Problem set:
[a] For each of these statements, say yes or no to whether it agrees with the court opinion, and quote the words from it that settle the matter. (i) The petition for mandamus was filed by the Director of the Department of Public Safety. (ii) Maness's license was suspended after a conviction in the Circuit Court of Mobile County. (iii) Judge Ervin granted Lyerly's motion to strike the appeal.
[b] Return the court opinion's wording from "Orderly procedure demands" to "45 S.E.2d 370.", copied word for word.

Reading text:
Opinion
1 Div. 742.
December 6, 1956.
John Patterson, Atty. Gen., and Jas. W. Webb, Asst. Atty. Gen., for petitioner.
Orderly procedure demands that the administrative remedies should be exhausted before resort is had to the courts. Code 1940, Tit. 36, § 68; In re Wright, 228 N.C. 301, 45 S.E.2d 370.
Henderson F. Helt, Jr., Mobile, for respondent.
Mandamus will only issue to correct errors of inferior tribunals and to prevent failure of justice or irreparable injury, where there is a clear legal right and absence of any other adequate remedy. Wilson v. Duncan, 114 Ala. 659, 21 So. 1017; Ex parte Tower Mfg. Co., 103 Ala. 415, 15 So. 836. An administrative officer may be invested with judicial authority. Constitution 1901, Sec. 139; Ex parte Darnell, 262 Ala. 71, 76 So.2d 770; Ex parte State ex rel. Sullivan, 262 Ala. 188, 78 So.2d 322. The act of the Director of Public Safety in revoking or denying a driver's license is a judicial act and, therefore, appeal from such order is not merely appeal from the order of an administrative officer but an appeal from an order of an administrative officer acting in a judicial capacity. Ex parte State ex rel. Sullivan, supra.
A petition for mandamus was filed in this court by Bill Lyerly, as Director of the Department of Public Safety, to compel Judge Robert T. Ervin, Jr., as a judge of the 13th Judicial Circuit, to vacate an order made by him overruling the motion of Lyerly to strike an appeal filed in the Circuit Court of Mobile County by one Robert Maness, seeking a restoration of his driver's license, the same having been suspended by Lyerly upon Maness' conviction in the Recorder's Court of the City of Mobile.

Provided records:
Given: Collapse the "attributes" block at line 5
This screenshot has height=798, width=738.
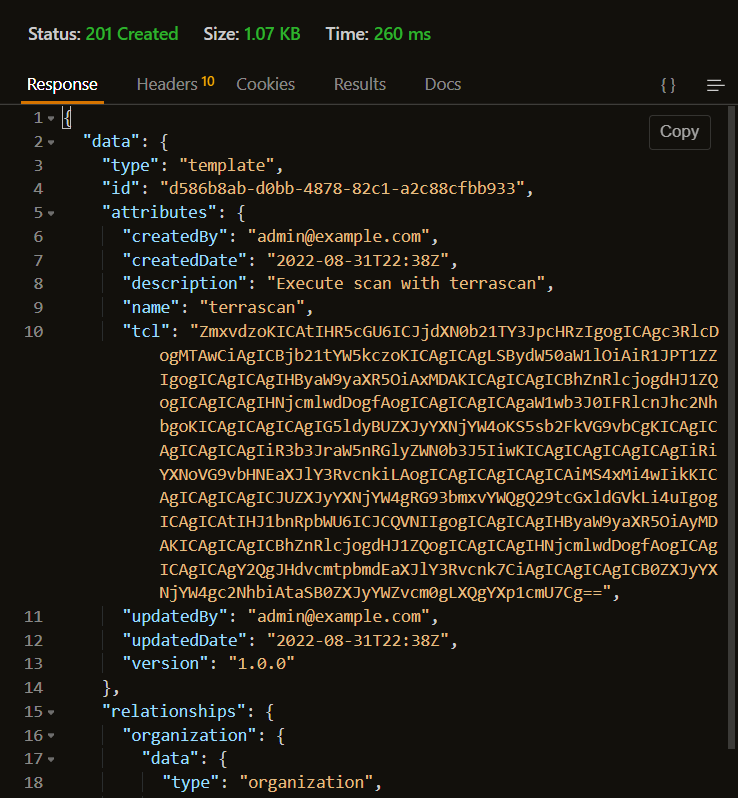Looking at the screenshot, I should click(x=51, y=212).
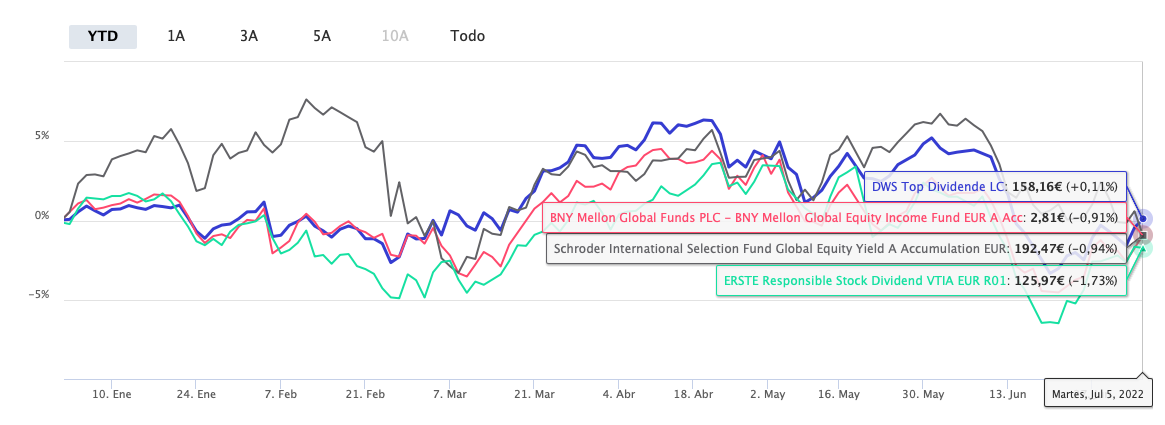Viewport: 1165px width, 425px height.
Task: Click the ERSTE Responsible Stock Dividend tooltip
Action: [921, 280]
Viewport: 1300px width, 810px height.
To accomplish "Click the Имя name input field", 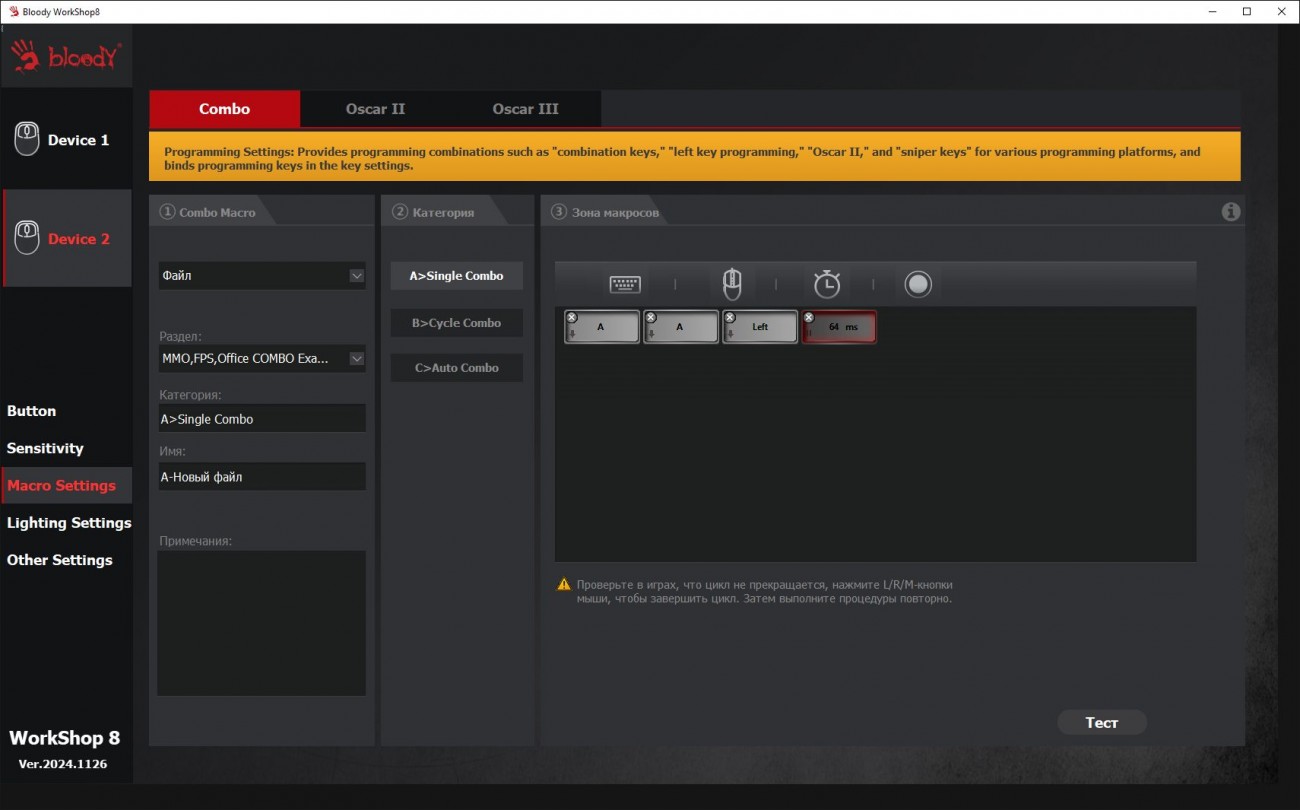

Results of the exercise:
[a]
(i) Yes: "filed in this court by Bill Lyerly, as Director of the Department of Public Safety"
(ii) No: "suspended by Lyerly upon Maness' conviction in the Recorder's Court of the City of Mobile"
(iii) No: "an order made by him overruling the motion of Lyerly to strike an appeal"

[b]
Orderly procedure demands that the administrative remedies should be exhausted before resort is had to the courts. Code 1940, Tit. 36, § 68; In re Wright, 228 N.C. 301, 45 S.E.2d 370.